In nearly every case, as Freud eventually found reason to believe,
a primary lesion of the sexual emotions dates from the period of puberty
and frequently of childhood, and in nearly every case the intimately
private nature of the lesion causes it to be carefully hidden from
everyone, and even to be unacknowledged by the subject of it. In the
earlier cases Breuer and Freud found that a slight degree of hypnosis is
necessary to bring the lesion into consciousness, and the accuracy of the
revelations thus obtained has been tested by independent witness. Freud
has, however, long abandoned the induction of any degree of hypnosis; he
simply tries to arrange that the patient shall feel absolutely free to
tell her own story, and so proceeds from the surface downwards, slowly
finding and piecing together such essential fragments of the history as
may be recovered, in the same way he remarks, as the archaeologist
excavates below the surface and recovers and puts together the fragments
of an antique statue.
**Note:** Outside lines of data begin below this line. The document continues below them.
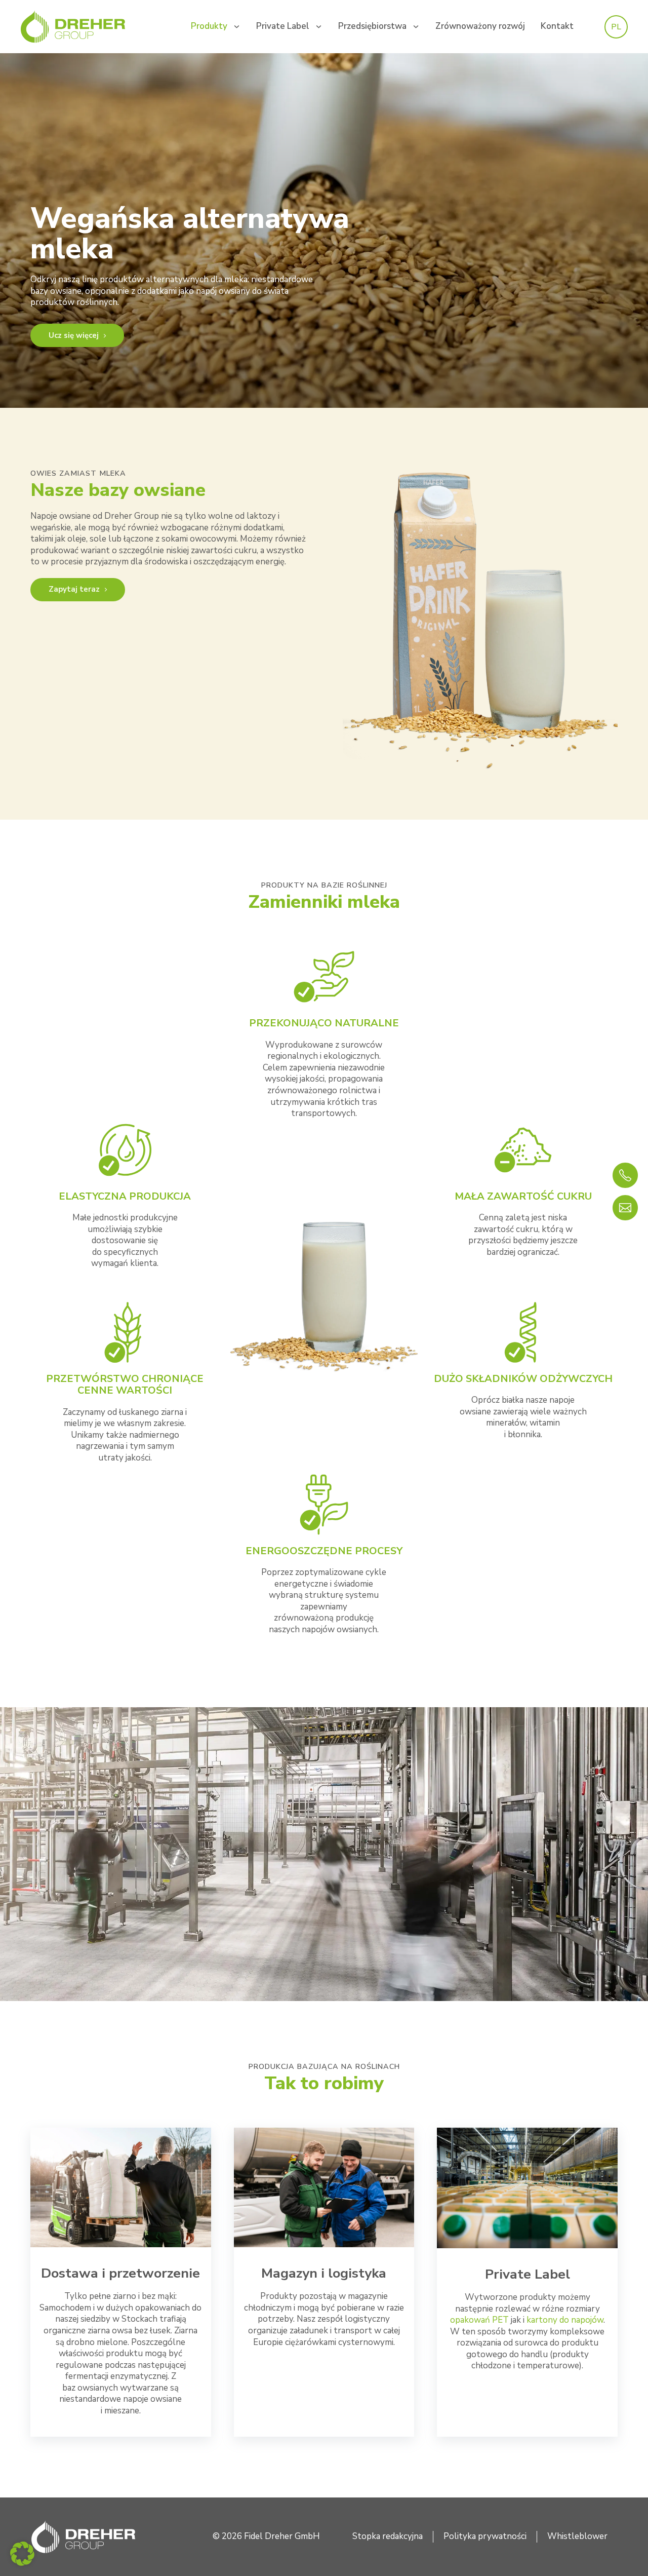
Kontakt (557, 26)
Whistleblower (577, 2536)
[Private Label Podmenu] (318, 26)
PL (616, 26)
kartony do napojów (564, 2320)
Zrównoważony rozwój (480, 26)
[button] (22, 2553)
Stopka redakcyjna (387, 2536)
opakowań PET (479, 2320)
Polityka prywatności (484, 2536)
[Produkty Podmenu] (236, 26)
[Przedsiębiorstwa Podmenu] (416, 26)
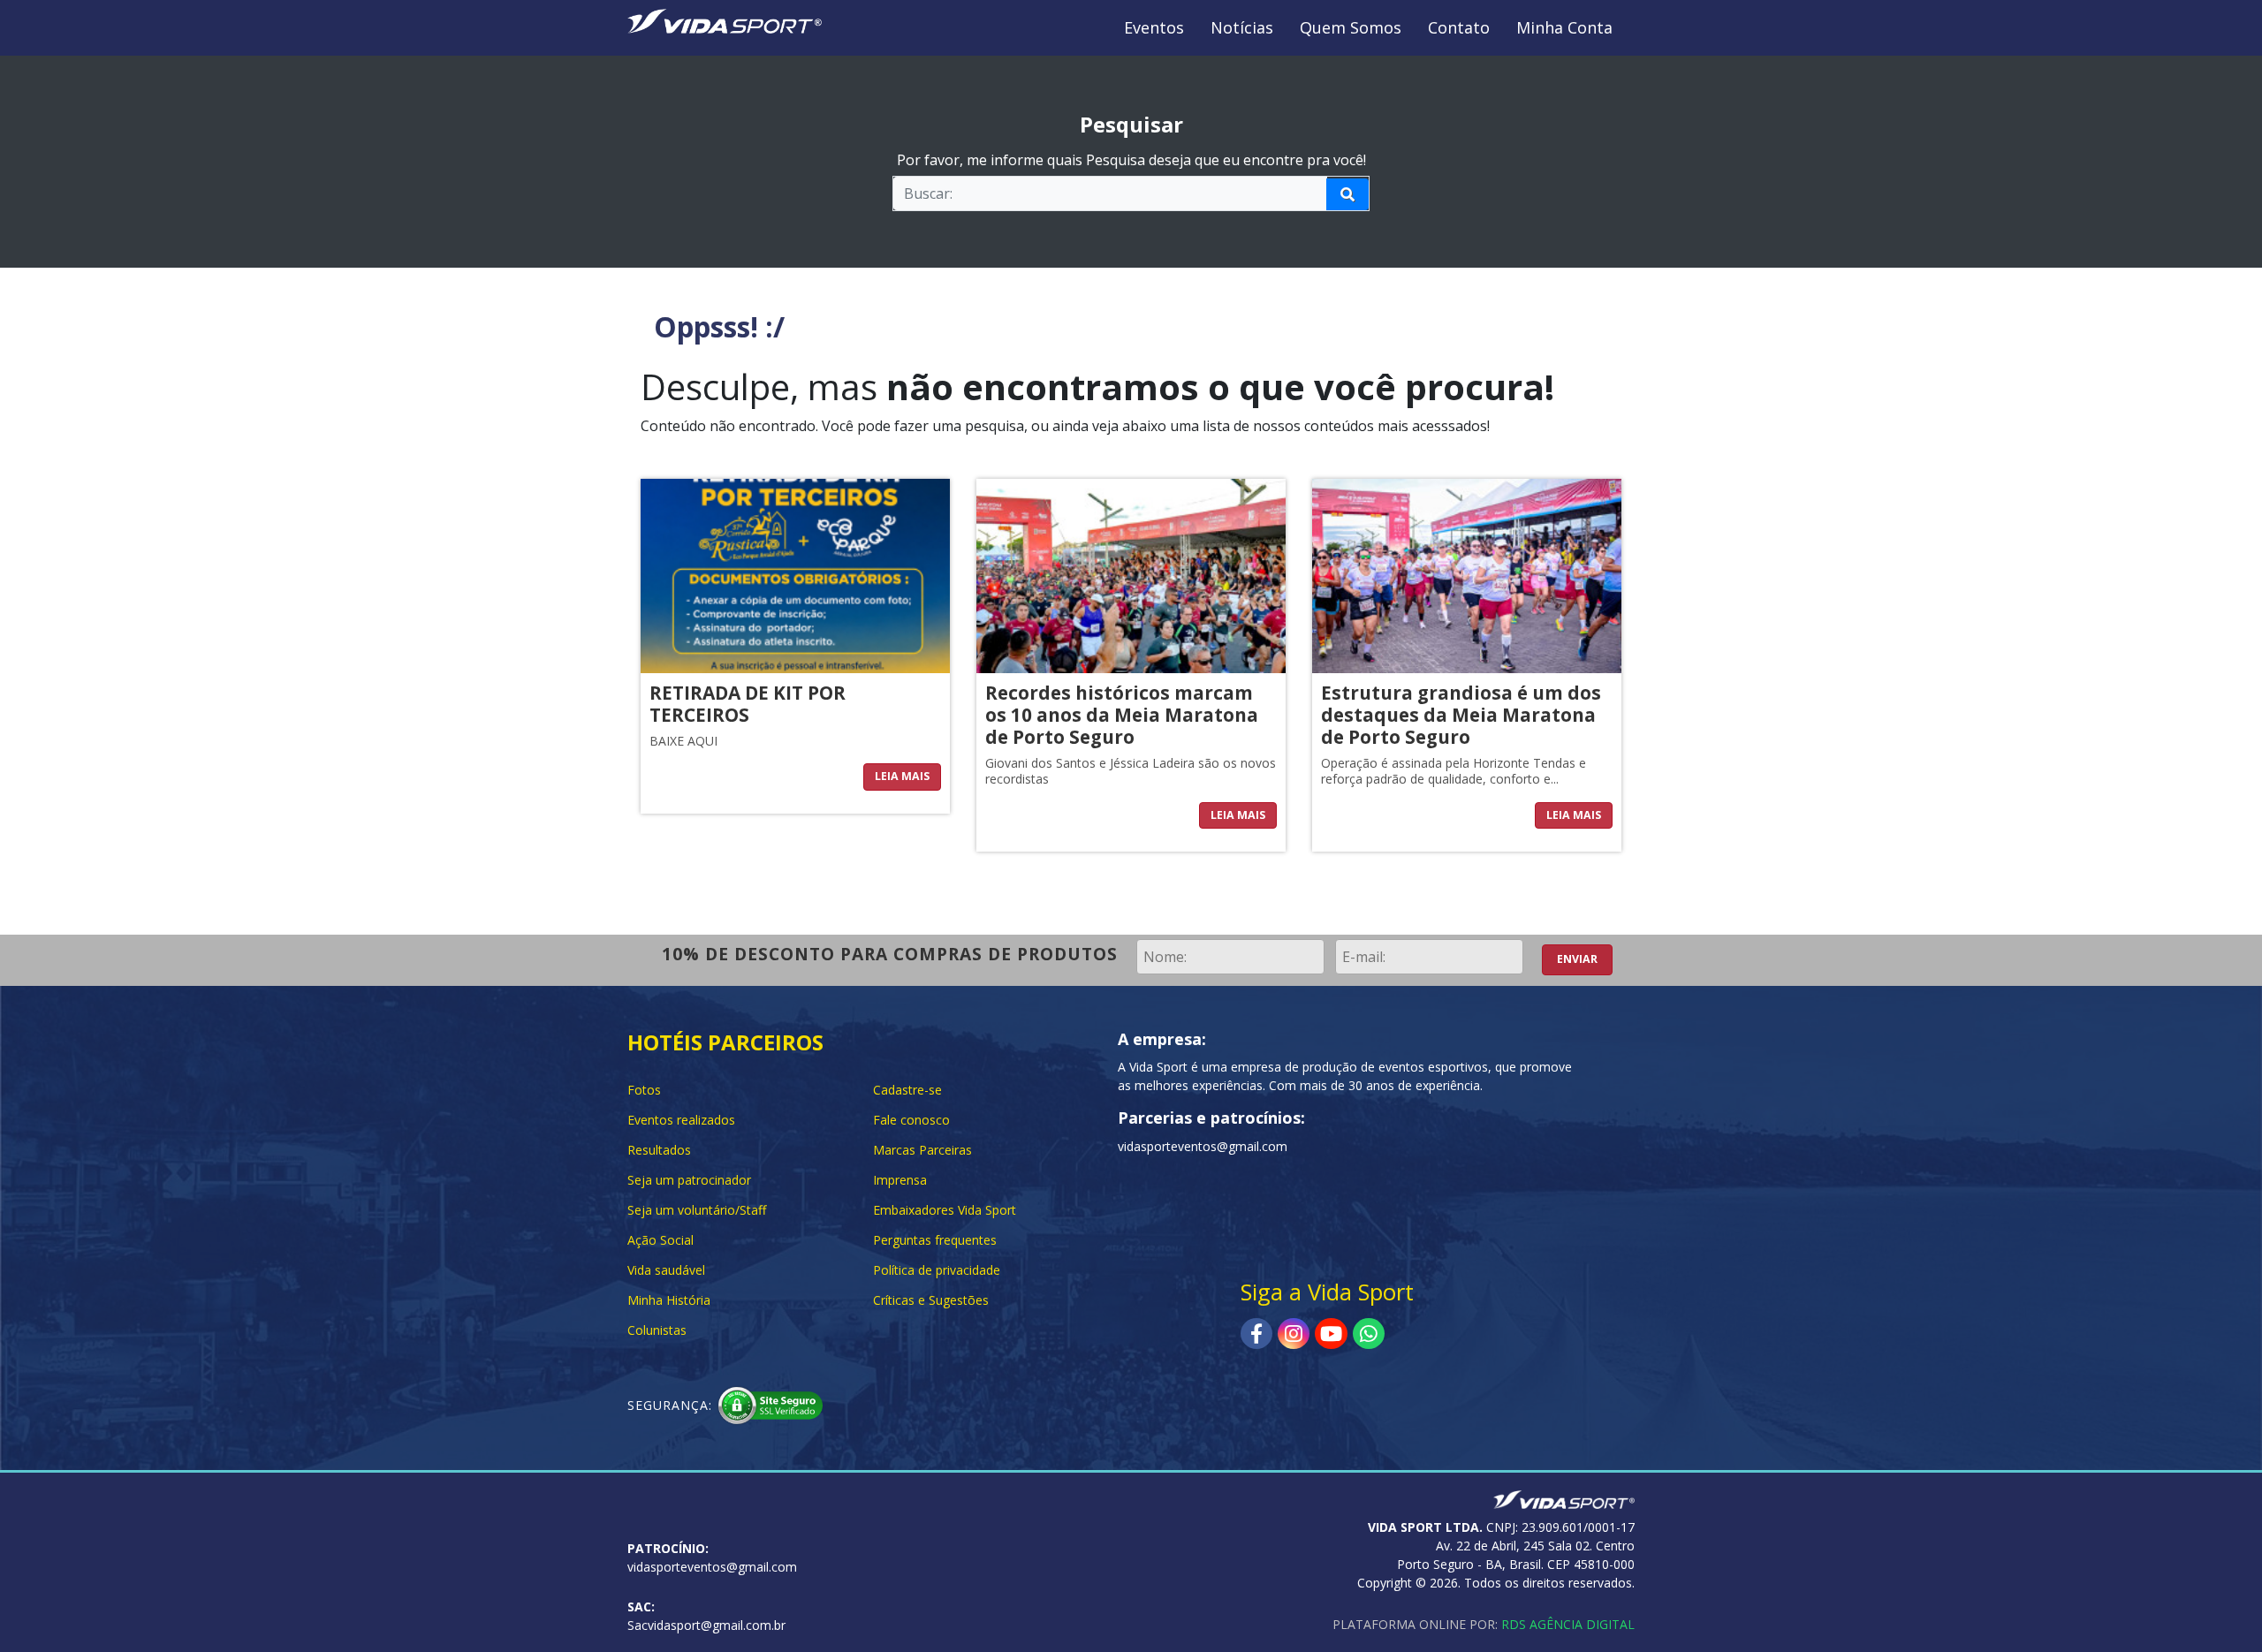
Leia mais (902, 776)
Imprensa (900, 1179)
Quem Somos (1350, 27)
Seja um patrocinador (689, 1179)
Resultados (659, 1149)
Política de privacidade (936, 1270)
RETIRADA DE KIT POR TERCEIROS (747, 703)
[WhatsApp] (1369, 1333)
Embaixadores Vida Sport (944, 1209)
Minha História (668, 1300)
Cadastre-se (907, 1089)
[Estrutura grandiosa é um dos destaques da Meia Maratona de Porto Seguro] (1466, 575)
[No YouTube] (1331, 1333)
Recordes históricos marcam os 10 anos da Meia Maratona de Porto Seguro (1121, 714)
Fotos (644, 1089)
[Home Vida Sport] (724, 19)
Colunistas (657, 1330)
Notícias (1242, 27)
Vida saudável (666, 1270)
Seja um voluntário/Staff (696, 1209)
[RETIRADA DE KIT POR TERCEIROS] (795, 575)
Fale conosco (911, 1119)
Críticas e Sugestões (931, 1300)
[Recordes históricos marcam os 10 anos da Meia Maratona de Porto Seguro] (1131, 575)
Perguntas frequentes (935, 1239)
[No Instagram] (1293, 1333)
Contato (1459, 27)
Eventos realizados (681, 1119)
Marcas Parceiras (922, 1149)
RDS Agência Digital (1568, 1624)
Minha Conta (1564, 27)
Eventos (1154, 27)
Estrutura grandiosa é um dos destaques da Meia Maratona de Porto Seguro (1461, 714)
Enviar (1577, 958)
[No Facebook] (1256, 1333)
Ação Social (660, 1239)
Much of the material found, however, has only a
symbolic value requiring interpretation and is sometimes pure fantasy.
Freud now attaches great importance to dreams as symbolically representing
much in the subject's mental history which is otherwise difficult to
reach.[275] The subtle and slender clues which Freud frequently follows in
interpreting dreams cannot fail sometimes to arouse doubt in his readers'
minds, but he certainly seems to have been often successful in thus
reaching latent facts in consciousness.